TCS fights against the business uncertainities
The pandemic created a rapid impact in each and every segment of the business. The economy of developing countries like India are suffering badly and likely to suffer in the future too. As the business faced many uncertainties in recent times, the salary of top executives of the TCS has dropped down. The salary of Chief executive Rajesh Gopinath has dropped by 16.5% from Rs 16.04 crore in the last financial year to Rs 13.3 crore this year.
The salary of Chief operating officer Subramanian’s income also dropped by 12.9% from Rs 11.6 crore in the last financial year to Rs 10.1 crore this year. And Ramakrishnan’s salary dropped by 3.63%. The company’s annual report says that the executive remuneration for FY20 is lower than FY19.
The pay cut off also extends to TCS’s directors and HDFC CEO Keki Mistry. The report also says that the directors of the company have decided to moderate the executive remuneration for the current financial year to express solidarity and conserve resources. But the salary of non-managerial staff includes a hike of 6% and the employees abroad are provided with a wage increase of 2-6%.
TCS addressed that the challenges by pandemic are short term and the company will surely do well in the future. Because society has to invest more in technology to accept the new normal. The chairman of TATA sons addressed the shareholders that the company has positioned itself to fight all the uncertainties and the shareholders will regain their profit.

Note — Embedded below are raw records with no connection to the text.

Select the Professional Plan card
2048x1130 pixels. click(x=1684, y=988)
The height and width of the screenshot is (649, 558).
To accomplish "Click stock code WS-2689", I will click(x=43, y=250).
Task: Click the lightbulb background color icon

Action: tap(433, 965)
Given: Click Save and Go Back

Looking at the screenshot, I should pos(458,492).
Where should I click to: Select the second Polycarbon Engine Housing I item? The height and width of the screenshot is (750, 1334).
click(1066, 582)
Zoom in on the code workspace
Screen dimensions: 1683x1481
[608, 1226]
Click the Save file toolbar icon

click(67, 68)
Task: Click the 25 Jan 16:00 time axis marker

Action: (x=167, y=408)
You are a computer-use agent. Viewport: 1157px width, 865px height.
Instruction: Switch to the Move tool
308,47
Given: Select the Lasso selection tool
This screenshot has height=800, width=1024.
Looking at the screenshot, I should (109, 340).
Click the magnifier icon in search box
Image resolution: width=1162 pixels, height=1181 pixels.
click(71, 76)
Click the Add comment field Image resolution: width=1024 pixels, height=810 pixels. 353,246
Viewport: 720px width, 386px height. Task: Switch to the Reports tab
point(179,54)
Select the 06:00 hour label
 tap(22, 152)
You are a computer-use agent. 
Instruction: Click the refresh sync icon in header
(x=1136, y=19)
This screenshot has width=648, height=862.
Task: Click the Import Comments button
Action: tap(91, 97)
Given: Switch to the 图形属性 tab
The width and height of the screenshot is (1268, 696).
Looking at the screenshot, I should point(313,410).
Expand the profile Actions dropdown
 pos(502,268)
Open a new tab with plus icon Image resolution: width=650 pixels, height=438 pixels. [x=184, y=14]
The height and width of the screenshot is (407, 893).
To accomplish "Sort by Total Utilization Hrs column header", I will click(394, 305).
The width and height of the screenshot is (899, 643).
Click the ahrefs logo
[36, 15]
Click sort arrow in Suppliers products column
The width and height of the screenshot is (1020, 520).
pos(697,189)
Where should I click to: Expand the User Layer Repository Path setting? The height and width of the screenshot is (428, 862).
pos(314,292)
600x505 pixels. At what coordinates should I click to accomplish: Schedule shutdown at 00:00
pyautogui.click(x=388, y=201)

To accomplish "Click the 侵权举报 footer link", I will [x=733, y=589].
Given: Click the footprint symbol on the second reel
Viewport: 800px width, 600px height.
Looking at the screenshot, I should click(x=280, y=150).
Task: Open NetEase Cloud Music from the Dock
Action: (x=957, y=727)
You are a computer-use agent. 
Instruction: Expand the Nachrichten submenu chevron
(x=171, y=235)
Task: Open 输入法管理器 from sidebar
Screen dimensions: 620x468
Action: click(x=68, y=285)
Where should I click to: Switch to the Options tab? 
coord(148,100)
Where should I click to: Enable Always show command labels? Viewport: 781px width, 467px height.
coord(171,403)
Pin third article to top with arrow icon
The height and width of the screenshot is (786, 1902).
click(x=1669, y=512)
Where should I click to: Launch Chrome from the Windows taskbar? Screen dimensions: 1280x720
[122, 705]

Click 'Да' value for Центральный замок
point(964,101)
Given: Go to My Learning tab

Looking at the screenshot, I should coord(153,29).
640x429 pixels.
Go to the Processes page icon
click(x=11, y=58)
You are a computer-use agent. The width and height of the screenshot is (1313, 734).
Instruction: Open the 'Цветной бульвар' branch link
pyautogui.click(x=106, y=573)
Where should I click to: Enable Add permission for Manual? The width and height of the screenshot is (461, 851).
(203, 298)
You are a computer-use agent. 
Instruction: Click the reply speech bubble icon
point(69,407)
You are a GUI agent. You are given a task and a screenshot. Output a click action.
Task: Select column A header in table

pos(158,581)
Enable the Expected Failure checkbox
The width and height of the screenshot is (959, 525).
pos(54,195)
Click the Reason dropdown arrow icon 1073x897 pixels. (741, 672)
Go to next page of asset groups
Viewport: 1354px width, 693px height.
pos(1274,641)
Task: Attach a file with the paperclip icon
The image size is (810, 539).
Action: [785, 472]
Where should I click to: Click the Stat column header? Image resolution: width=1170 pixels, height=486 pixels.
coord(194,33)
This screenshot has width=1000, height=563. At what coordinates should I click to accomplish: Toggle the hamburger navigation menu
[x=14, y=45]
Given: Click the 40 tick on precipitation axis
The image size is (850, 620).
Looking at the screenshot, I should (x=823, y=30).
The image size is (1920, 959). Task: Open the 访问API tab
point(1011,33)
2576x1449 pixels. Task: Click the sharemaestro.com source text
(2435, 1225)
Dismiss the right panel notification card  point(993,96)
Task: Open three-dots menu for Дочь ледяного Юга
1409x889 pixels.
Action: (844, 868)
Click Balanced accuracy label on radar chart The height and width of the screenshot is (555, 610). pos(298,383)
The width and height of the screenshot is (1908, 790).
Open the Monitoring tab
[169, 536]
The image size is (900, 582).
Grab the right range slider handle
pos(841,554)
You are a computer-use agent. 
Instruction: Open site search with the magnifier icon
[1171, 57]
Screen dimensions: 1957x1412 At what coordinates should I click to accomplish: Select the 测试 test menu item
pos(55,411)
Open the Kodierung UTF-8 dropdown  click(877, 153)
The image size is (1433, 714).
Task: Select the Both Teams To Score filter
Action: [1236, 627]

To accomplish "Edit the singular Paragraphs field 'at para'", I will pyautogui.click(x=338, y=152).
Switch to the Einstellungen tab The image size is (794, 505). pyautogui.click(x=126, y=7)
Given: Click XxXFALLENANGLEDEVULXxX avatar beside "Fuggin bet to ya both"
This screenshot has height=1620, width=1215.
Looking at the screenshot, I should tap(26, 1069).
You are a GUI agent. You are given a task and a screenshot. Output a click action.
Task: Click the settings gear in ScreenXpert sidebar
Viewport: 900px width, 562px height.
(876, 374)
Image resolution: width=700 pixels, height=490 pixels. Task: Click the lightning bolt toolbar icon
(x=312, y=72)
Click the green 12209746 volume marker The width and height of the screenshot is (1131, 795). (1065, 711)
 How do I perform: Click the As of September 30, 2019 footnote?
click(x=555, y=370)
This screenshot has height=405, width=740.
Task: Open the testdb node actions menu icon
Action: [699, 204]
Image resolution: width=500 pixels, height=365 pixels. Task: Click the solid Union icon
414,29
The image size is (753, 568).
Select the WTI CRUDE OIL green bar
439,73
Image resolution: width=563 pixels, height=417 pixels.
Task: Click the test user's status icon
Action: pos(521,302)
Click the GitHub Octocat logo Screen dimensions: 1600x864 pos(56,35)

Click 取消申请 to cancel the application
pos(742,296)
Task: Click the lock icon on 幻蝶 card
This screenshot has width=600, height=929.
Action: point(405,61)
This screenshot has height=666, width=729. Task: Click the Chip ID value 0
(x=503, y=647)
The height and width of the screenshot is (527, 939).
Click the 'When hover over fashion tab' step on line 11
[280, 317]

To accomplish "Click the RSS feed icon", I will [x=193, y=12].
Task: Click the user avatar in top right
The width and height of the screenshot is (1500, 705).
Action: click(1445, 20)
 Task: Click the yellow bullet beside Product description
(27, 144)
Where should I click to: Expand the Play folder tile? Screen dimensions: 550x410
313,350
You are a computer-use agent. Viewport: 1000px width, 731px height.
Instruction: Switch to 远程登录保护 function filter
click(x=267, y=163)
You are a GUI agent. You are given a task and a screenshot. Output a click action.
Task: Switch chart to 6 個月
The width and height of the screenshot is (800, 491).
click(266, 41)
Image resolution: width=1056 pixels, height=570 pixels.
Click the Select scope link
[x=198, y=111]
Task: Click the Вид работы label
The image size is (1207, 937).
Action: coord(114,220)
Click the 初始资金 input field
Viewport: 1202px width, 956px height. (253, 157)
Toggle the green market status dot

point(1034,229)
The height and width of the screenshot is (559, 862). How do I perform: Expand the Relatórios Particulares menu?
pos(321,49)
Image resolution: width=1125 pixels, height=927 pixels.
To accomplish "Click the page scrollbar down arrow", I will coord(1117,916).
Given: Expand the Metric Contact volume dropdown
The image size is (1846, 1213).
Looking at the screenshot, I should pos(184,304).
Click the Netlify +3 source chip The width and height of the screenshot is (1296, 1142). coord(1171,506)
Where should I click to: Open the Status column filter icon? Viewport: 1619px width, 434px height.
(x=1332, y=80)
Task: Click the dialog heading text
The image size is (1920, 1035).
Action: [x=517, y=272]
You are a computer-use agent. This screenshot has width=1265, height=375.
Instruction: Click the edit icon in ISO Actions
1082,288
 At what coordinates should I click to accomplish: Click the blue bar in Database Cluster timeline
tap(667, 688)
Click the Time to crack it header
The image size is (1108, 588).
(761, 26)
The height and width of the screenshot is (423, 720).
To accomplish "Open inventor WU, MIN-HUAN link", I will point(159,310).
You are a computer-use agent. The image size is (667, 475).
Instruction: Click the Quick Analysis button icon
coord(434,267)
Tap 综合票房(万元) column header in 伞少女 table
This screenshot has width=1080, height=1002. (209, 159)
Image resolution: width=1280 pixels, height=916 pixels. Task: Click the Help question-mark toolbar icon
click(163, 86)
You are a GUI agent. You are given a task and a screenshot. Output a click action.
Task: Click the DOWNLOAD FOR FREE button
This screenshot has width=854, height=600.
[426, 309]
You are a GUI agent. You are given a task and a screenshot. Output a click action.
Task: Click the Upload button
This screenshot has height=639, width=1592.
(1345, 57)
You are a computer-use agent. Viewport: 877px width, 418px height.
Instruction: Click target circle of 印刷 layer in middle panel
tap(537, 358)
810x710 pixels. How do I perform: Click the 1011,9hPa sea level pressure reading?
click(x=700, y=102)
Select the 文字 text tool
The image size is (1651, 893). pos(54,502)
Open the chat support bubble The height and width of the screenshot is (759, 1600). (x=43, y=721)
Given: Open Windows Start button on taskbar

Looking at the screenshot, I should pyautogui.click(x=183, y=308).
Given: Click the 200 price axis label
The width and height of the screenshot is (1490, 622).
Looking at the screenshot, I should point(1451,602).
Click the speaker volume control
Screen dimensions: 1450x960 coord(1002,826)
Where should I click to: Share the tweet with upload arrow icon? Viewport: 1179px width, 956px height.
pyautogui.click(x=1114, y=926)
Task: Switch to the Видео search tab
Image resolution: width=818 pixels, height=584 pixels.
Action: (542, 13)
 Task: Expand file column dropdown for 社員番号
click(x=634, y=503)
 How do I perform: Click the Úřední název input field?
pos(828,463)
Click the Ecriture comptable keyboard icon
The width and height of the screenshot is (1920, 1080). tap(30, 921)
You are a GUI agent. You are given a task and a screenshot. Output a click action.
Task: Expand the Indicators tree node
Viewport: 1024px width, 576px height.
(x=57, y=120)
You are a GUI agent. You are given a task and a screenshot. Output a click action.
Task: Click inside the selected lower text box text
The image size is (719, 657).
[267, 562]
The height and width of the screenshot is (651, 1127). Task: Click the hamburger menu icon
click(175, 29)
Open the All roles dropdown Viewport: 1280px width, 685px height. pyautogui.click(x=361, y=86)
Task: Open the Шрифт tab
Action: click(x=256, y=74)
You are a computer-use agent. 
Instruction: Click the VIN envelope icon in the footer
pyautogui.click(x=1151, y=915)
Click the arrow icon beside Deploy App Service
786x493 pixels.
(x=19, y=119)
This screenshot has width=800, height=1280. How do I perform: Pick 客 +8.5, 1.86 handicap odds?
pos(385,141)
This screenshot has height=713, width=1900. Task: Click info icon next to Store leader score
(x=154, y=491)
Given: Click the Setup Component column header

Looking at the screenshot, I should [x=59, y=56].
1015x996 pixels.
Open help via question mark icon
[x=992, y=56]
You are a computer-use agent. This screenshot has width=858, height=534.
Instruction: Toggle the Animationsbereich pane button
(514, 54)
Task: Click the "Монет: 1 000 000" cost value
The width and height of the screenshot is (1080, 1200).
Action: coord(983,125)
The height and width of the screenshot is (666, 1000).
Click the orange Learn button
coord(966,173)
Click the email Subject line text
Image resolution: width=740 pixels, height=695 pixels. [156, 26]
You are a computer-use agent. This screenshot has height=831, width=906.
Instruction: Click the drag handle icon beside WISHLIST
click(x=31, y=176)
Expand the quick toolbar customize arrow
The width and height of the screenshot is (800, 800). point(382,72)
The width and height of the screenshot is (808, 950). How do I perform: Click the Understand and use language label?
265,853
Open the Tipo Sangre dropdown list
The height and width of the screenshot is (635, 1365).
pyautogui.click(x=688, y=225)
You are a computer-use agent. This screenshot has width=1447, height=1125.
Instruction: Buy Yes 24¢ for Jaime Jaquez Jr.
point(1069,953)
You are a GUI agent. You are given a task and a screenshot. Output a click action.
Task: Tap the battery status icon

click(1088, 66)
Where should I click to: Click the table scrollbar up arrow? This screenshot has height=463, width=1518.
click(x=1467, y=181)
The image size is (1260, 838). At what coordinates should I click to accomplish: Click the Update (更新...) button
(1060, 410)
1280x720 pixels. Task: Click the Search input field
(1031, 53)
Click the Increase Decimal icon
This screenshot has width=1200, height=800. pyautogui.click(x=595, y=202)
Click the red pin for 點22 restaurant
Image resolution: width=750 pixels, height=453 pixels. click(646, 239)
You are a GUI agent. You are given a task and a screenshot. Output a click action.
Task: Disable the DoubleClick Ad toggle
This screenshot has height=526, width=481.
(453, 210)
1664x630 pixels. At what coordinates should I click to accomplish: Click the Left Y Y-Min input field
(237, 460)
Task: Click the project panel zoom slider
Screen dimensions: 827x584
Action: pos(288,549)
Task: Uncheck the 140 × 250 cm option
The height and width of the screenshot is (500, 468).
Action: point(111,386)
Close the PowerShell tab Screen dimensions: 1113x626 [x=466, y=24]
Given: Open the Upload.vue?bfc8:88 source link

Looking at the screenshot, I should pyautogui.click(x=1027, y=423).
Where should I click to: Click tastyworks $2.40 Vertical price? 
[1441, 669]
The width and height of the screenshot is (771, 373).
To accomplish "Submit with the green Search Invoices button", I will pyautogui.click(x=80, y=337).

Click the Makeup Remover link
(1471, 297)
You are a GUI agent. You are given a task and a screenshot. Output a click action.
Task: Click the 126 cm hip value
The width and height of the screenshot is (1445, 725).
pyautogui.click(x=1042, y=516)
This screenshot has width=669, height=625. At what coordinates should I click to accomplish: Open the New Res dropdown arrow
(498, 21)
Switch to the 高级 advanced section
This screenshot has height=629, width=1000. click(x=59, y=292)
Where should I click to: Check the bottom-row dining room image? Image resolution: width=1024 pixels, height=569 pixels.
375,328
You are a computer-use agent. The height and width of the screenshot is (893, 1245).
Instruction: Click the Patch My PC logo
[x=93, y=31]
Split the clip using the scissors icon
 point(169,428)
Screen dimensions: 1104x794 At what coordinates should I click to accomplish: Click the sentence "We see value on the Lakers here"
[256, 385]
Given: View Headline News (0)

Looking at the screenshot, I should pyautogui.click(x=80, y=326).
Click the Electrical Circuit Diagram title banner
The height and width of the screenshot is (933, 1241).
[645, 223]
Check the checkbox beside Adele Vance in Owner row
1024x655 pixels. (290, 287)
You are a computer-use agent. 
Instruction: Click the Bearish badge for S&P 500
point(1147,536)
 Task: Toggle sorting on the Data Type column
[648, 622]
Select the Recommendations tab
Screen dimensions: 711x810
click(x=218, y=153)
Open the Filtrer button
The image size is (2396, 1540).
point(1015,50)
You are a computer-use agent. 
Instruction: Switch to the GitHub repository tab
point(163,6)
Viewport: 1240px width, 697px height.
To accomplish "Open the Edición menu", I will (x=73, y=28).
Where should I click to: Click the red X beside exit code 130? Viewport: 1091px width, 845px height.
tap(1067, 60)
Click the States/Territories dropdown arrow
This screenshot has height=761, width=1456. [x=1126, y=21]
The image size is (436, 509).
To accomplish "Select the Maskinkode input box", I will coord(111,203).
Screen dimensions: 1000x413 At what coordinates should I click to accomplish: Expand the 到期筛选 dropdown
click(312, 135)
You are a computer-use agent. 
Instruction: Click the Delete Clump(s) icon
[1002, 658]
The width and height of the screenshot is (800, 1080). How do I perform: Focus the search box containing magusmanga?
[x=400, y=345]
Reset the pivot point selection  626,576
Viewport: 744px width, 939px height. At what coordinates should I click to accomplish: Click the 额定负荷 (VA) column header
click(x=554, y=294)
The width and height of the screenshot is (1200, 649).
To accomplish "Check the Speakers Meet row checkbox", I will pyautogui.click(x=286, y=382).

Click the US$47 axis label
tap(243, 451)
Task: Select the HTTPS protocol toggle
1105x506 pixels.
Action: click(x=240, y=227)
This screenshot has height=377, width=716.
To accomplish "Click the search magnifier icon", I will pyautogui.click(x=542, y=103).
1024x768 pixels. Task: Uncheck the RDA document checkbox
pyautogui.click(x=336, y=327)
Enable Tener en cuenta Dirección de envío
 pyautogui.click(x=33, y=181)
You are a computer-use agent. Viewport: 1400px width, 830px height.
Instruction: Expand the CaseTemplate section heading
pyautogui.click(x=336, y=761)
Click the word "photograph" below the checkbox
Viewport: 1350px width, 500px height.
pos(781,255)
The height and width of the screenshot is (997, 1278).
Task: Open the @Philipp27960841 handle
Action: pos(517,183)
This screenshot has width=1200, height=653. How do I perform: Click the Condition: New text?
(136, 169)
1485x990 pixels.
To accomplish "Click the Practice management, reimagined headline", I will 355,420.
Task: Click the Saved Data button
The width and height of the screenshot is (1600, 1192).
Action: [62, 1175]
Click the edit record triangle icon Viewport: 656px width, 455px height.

Till March 31 the doubtful trade receivables of the company account to Rs 1137 crore. The analysis says that it was not simply the output of the mathematical model. It considers all other factors like transportation, consumers retail, hospitality, manufacturing, and energy verticals. The provision amount has arrived as a result of considering unbilled receivables and contact assets of worth Rs 10545 crore.